L’été n’a pas encore débuté mais le thermomètre s’affole déjà sur l’ensemble de l’hexagone. Du jamais vu à cette période, notamment en Bretagne. Vendredi, les 30 °C sont annoncés en Côtes-d’Armor, dans le Morbihan et l’Ille-et-Vilaine. On attend même un record à Nantes avec des valeurs de l’ordre de 40 degrés. La ville a déjà connu un tel épisode caniculaire, c'était en 1990. A l’époque, le phénomène était exceptionnel et la vie des Bretons avaient été désorganisée. Ce pic de chaleur était tellement rarissime que le journal régional de France 3 lui avait consacré un long reportage montrant les rues quasi vides de Nantes, où l’on venait de dépasser les 37,4°C à l’ombre.
Sur une musique mélancolique, le journaliste décrivait l’ambiance plutôt singulière dans la ville écrasée de soleil, bien différente de celle des villes du Sud. Car les Bretons, c’était évident, n’étaient pas acclimatés à de telles températures. Les Nantais courageux « traquaient la fraîcheur dans les jardins publics, près des fontaines ». Réfugiés dans les parcs, ils se reposaient sur les pelouses ombragées ou sur les bancs protégés par les arbres.

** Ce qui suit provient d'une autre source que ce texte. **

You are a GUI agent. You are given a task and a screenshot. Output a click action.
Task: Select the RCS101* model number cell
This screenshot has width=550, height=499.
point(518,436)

Loin de la côte, la canicule se faisait lourdement sentir, « la démarche pesante et les tenues vestimentaires raccourcies », les citadins nantais les plus hardis se laissaient surprendre en flagrant délit de sieste, de pique-niques arrosés ou de baignades improvisées dans les fontaines. Mais dans les cafés du centre, c’était le désert. Un cafetier se plaignait d’ailleurs de ne pas faire de bonnes affaires, car sur les terrasses, il faisait vraiment trop chaud. Sous un soleil de plomb « la cité des ducs » semblait effectivement désertée : les Nantais assommés restaient cloîtrés chez eux.
Heureusement, on annonçait déjà une baisse de la température et le retour de la fraîcheur, de quoi réjouir le commentateur qui concluait avec espérance : « On devrait échanger, si tout va bien, l’enfer des tropiques contre la lumière d’août ».
Prémices d’un réchauffement climatique ?
Cette canicule avait traumatisé les Bretons et la semaine suivante, le journal régional dressait un bilan catastrophique de ces quelques jours de fournaise. Dans le reportage proposé ci-dessous, le journaliste évoquait d’ailleurs un « bouleversement de la carte climatologique », puisqu'on avait atteint les 34,8°C à Brest, 37,8°C à Rennes, et dans les terres, 38,5°C au Mans. Le commentaire précisait néanmoins qu’il ne s’agissait pas d’un record, car le 18 juillet 1904, les températures étaient montées à 40,6°C à Rennes.
Le commentaire soulignait que du côté des travailleurs, il avait fallu s’adapter à cette canicule et que la chaleur avait désorganisé l'activité économique. Des images montraient d’ailleurs les chantiers navals en pleine activité. A l’arsenal de Brest, par exemple, les ouvriers avaient avancé leurs horaires à 6 heures de matin et avaient été dans l’obligation de « ralentir leurs travaux sur le porte-avion nucléaire Charles de Gaulle » qui était alors en construction.
Dans son commentaire, le journaliste soulignait les risques que ferait courir un réchauffement sur la société. Il évoquait notamment les victimes collatérales de la canicule. Dans les élevages industriels, des dizaines de milliers de volailles avaient succombé à la chaleur dans les hangars brûlants des Côte d’Armor. Le reportage montrait l’intervention des sapeurs-pompiers venus en renfort pour arroser les bâtiments en tôles ondulées inadaptés à de telles chaleurs.
Le journaliste pressentait-il que cette canicule bretonne n’était que l'avant-goût d’un dérèglement plus important à venir ? Il soulignait en tout cas l'inadaptation des infrastructures économiques et industrielles à l'élévation des températures et, de fait, posait deux questions qui sont à présent au cœur des réflexions. Celle de la fragilité d'un « système de production conçu pour un climat tempéré », qui devrait être prise en compte en cas de réchauffement. Il évoquait aussi la question cruciale de l’eau, précisant que le risque de pénurie menaçait. A l’époque déjà, les préfets d’Ille-et-Vilaine et de Mayenne avaient pris des arrêtés de restrictions préventifs pour préserver les réserves d’eau, interdisant « l’arrosage des pelouses et des jardins dans leurs départements ». En somme, un reporter assez prophétique, dont le reportage est plus que jamais d'actualité aujourd'hui.